Resident Elopement Due to Inadequate Supervision and Access Control
Penalty
Summary
A severely cognitively impaired resident with diagnoses including Alzheimer's disease, anxiety disorder, and osteoporosis was able to exit the facility without staff knowledge. The resident was identified as being at risk for elopement and had interventions in place, such as wearing a wanderguard and being provided with diversions and structured activities. Despite these measures, the resident was able to access an elevator after a dietary aide scanned their badge to open the elevator doors, which allowed the resident to reach the first floor and exit through the main entrance.

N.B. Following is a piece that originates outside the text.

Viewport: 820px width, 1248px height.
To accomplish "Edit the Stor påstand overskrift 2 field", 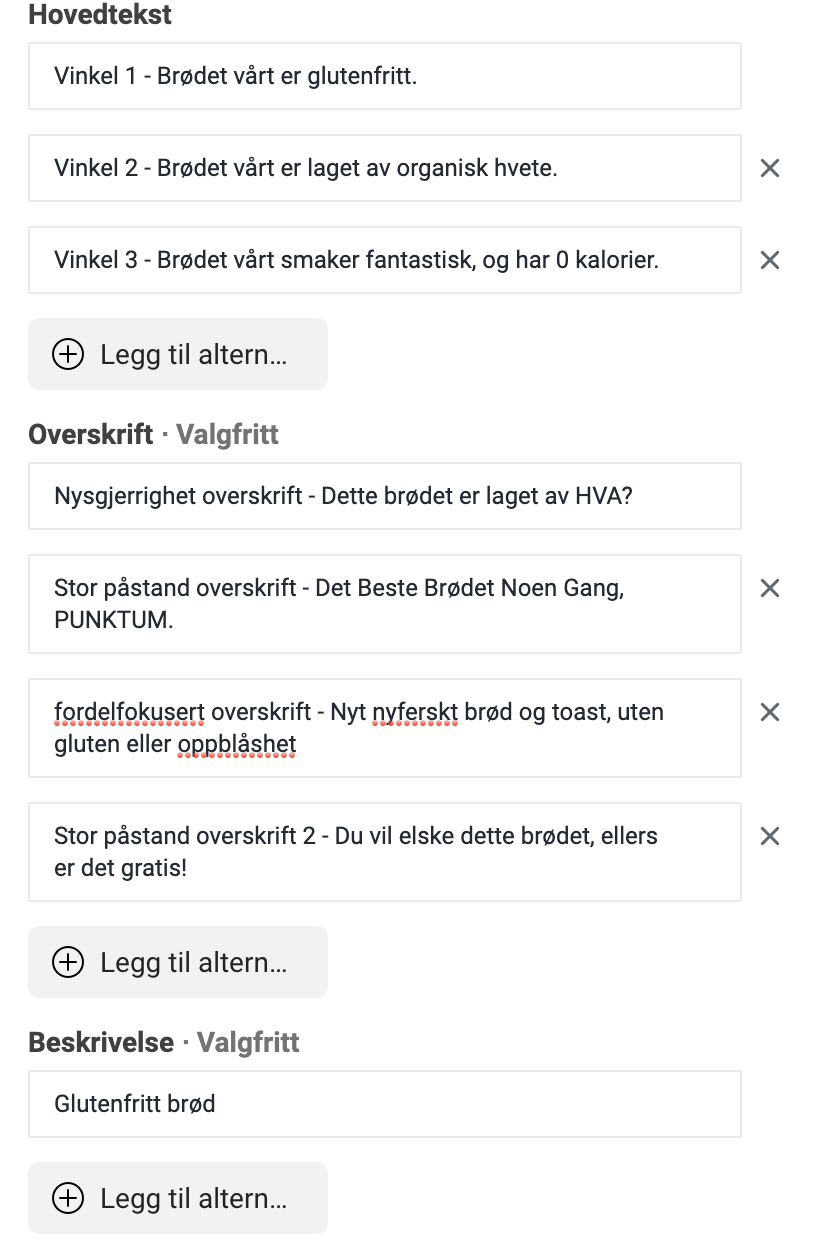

Observations and interviews revealed that the elevator was equipped with a wanderguard alarm system, which should have sounded when the resident approached the threshold. The system required staff to scan a badge or enter a code to silence the alarm. On the day of the incident, the resident was able to use the elevator and leave the building, walking outside and around the premises for several minutes before being assisted back inside by another resident and staff. Security footage confirmed the resident's path from the elevator to the exterior and eventual re-entry into the facility. Documentation showed that the resident's care plan included elopement risk interventions, and a recent assessment had categorized the resident as low risk for elopement. However, the resident was able to leave the secured area without staff awareness, indicating a failure in supervision and the effectiveness of the elopement prevention measures in place at the time of the incident.